By Elizabeth Price Foley and David B. Rivkin Jr. — Tuesday, March 10, 2015
Since its partisan passage in 2010, Obamacare has traversed a rocky road. President Obama has taken numerous executive actions to delay and modify the poorly written law in an effort to ease the political consequences of full implementation and make it work. However, in the president’s zeal to rewrite yet another area of law — immigration — he’s sabotaged one of Obamacare’s primary goals: expanding employer-sponsored health insurance.

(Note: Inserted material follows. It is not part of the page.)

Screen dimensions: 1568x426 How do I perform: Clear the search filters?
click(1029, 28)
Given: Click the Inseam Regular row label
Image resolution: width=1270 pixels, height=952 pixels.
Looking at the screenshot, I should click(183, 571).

The president’s executive actions on immigration — the major one of which is currently on hold due to a court order — confers two specific benefits upon approximately 6 million individuals who have entered this country illegally or overstayed their visas. First, they are completely exempted from deportation. Second, they are granted work permits. These unilaterally conferred benefits are powerful evidence that the president isn’t just exercising executive “discretion” by prioritizing enforcement of existing immigration law — he is rewriting it.
This massive influx of now-lawful workers will predictably reduce job opportunities for U.S. citizens and lawful residents. But beyond this obvious negative impact, granting work permits to these individuals will have a subtler, equally pernicious effect: It will encourage employers to hire these 6 million individuals over U.S. citizens and legal residents. This is due to Obamacare’s structure.
Under Obamacare, employers must pay a tax — called the “employer responsibility” tax — if they either fail to offer insurance altogether, or they offer “substandard” insurance. The employer responsibility tax is hefty, ranging between $2,000 to $3,000 per year, and is payable for every full-time employee who buys health insurance on an exchange and receives a tax subsidy as a result. The idea is to incentivize employers to offer generous insurance coverage, thus keeping workers off the exchanges, and away from tax subsidies. If no full-time worker receives a tax subsidy for buying health insurance, the employer will pay no employer responsibility tax.
Under this scheme, the “ideal” worker — in terms of minimizing exposure to the employer responsibility tax — is a worker who is incapable of obtaining a tax subsidy for buying health insurance. Who are these workers? One large category is the 6 million immigration action beneficiaries. As Homeland Security Secretary Jeh Johnson confirmed at a recent hearing of the House Homeland Security Committee, beneficiaries of the president’s immigration actions “will not be eligible for comprehensive health care, ACA.” That is, they won’t receive government subsidies to purchase health insurance.
Because the 6 million immigration beneficiaries aren’t eligible for Obamacare tax subsidies, hiring them reduces employers’ chances of triggering the employer responsibility tax. Employers have a powerful financial incentive to hire them in place of U.S. citizens and permanent residents. The president’s unilateral grant of work permits, combined with the fact that these workers cannot trigger the employer responsibility tax, makes those workers significantly more attractive.
To make matters worse, recent reports indicate that millions of U.S. citizens and lawful residents — who are eligible to receive Obamacare tax subsidies — have opted to defy the individual mandate and forego buying expensive health insurance. Under the statute, that’s supposed to trigger a tax, too, but the president has effectively gutted this provision by unilaterally creating 19 categories of exemptions, including a blanket one for “general hardship.”
Because individuals who don’t buy health insurance won’t be claiming any Obamacare tax subsidies, they — like the 6 million immigration action beneficiaries — cannot trigger the employer responsibility tax. Both of these categories of workers are more attractive to hire, because they will not, by definition, have subsidized health insurance under Obamacare. The inevitable result is that more workers will lack employer-provided health insurance coverage.
The president isn’t a one-person lawmaker. He doesn’t have the power in our constitutional regime to fix laws he thinks are broken. When a president does so, he not only intrudes on Congress’ power, but also creates unpredictable repercussions for other laws. It’s no small irony that, by unilaterally attempting to fix our immigration law, Mr. Obama has undermined his own signature legislative achievement.
Elizabeth Price Foley is a constitutional law professor at Florida International University College of Law. David B. Rivkin Jr. is a partner at the firm Baker Hostetler LLP, and served in the Justice Department and the White House Counsel’s Office in the Reagan and George H.W. Bush administrations.